(Records contained in a dataset)
-=-=-

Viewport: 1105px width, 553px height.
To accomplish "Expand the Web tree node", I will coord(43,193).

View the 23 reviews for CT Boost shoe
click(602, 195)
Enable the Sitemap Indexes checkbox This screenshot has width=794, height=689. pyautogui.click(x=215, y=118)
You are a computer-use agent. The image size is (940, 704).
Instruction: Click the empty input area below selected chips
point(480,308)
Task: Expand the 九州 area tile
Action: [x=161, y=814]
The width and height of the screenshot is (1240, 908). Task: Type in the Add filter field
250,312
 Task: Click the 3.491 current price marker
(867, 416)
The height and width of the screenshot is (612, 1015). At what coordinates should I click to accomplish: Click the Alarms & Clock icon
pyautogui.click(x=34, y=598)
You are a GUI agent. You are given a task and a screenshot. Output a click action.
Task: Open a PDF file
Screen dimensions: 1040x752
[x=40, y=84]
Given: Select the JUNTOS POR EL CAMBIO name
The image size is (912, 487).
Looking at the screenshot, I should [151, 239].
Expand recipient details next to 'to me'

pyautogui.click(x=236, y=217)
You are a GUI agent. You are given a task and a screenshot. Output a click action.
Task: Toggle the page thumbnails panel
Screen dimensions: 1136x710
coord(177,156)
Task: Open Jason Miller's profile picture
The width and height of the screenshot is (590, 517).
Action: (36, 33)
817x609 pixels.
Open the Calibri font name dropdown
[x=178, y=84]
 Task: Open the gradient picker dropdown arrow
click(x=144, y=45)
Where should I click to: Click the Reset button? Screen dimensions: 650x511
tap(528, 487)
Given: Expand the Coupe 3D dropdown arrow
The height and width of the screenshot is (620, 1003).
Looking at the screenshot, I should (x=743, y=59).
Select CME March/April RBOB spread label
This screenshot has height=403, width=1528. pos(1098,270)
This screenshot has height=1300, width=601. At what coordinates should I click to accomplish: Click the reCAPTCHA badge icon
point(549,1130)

-=-=-

### [Work instruction]
Once you reach the line that contains "The width and height of the screenshot is (590, 517).", print it and every line after it exactly as written, stopping at the last line of the records and adding nothing.

### [Completed exercise]
The width and height of the screenshot is (590, 517).
Action: (36, 33)
817x609 pixels.
Open the Calibri font name dropdown
[x=178, y=84]
 Task: Open the gradient picker dropdown arrow
click(x=144, y=45)
Where should I click to: Click the Reset button? Screen dimensions: 650x511
tap(528, 487)
Given: Expand the Coupe 3D dropdown arrow
The height and width of the screenshot is (620, 1003).
Looking at the screenshot, I should (x=743, y=59).
Select CME March/April RBOB spread label
This screenshot has height=403, width=1528. pos(1098,270)
This screenshot has height=1300, width=601. At what coordinates should I click to accomplish: Click the reCAPTCHA badge icon
point(549,1130)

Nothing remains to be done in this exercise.